#### [WHAT YOU HAVE TO DO]
Rewrite everything from the line containing "Viewport: 901px width, 433px" down to the line containing "[x=13, y=76]", replacing "Countries tab" with "Regions tab" and leaving the rest unchanged. Return only those lines.

RECORDS TO PROCESS start

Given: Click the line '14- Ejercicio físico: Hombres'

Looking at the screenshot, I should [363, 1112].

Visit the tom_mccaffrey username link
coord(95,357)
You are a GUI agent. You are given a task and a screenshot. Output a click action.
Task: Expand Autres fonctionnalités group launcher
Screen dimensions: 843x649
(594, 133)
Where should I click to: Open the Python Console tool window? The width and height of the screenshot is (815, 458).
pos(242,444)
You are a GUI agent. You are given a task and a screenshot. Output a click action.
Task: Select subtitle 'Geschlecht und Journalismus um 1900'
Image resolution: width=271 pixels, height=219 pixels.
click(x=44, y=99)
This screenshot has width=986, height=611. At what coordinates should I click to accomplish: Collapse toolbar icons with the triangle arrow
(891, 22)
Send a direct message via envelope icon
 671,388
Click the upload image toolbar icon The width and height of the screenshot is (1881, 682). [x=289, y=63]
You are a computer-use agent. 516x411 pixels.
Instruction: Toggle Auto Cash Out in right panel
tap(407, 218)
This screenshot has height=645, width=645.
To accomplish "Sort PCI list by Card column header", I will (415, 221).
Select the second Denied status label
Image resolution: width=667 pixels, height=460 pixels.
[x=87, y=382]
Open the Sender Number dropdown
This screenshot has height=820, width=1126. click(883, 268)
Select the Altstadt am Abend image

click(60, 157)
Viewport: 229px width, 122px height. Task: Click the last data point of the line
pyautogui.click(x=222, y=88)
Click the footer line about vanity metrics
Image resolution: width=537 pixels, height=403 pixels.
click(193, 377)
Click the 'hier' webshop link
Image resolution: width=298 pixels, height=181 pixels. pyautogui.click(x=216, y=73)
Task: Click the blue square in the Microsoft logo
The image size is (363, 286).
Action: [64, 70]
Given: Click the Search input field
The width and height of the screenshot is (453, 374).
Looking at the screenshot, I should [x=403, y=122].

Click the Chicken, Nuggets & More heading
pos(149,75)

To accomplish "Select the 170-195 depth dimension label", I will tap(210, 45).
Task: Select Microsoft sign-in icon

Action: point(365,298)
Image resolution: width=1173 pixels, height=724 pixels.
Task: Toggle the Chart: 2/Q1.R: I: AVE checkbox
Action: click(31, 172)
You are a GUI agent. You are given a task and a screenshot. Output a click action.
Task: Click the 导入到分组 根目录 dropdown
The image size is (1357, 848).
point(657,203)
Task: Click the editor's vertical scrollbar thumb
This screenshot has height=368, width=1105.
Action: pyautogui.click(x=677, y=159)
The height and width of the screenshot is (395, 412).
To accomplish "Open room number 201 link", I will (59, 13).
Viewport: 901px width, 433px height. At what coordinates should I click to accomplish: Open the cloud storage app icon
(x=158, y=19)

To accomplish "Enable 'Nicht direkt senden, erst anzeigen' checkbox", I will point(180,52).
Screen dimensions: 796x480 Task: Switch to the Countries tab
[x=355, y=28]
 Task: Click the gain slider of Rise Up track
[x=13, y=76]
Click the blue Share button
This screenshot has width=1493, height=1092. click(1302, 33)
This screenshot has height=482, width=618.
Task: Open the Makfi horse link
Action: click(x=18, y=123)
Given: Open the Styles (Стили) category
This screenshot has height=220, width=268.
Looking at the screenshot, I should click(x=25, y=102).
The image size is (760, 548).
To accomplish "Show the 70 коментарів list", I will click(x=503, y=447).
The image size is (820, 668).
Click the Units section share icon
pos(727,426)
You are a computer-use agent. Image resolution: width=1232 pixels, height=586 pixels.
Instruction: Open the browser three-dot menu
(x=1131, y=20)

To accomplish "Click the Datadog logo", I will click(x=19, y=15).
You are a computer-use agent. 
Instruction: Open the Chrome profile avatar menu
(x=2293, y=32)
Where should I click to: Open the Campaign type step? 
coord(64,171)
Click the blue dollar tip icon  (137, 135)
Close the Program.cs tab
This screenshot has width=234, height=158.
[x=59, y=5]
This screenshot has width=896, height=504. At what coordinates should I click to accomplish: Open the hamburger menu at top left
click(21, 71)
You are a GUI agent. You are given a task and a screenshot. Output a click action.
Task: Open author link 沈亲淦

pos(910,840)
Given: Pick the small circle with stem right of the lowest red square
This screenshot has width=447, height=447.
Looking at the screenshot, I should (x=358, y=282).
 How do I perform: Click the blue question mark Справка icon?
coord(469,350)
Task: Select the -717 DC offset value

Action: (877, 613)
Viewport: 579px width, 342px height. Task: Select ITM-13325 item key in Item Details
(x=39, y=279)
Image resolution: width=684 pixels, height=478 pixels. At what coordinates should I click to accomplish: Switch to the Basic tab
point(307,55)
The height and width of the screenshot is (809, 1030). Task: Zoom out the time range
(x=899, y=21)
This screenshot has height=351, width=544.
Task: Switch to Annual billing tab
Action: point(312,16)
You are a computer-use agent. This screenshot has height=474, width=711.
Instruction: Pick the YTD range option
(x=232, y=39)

RECORDS TO PROCESS end

#### [EXERCISE RESULT]
Viewport: 901px width, 433px height. At what coordinates should I click to accomplish: Open the cloud storage app icon
(x=158, y=19)

To accomplish "Enable 'Nicht direkt senden, erst anzeigen' checkbox", I will point(180,52).
Screen dimensions: 796x480 Task: Switch to the Regions tab
[x=355, y=28]
 Task: Click the gain slider of Rise Up track
[x=13, y=76]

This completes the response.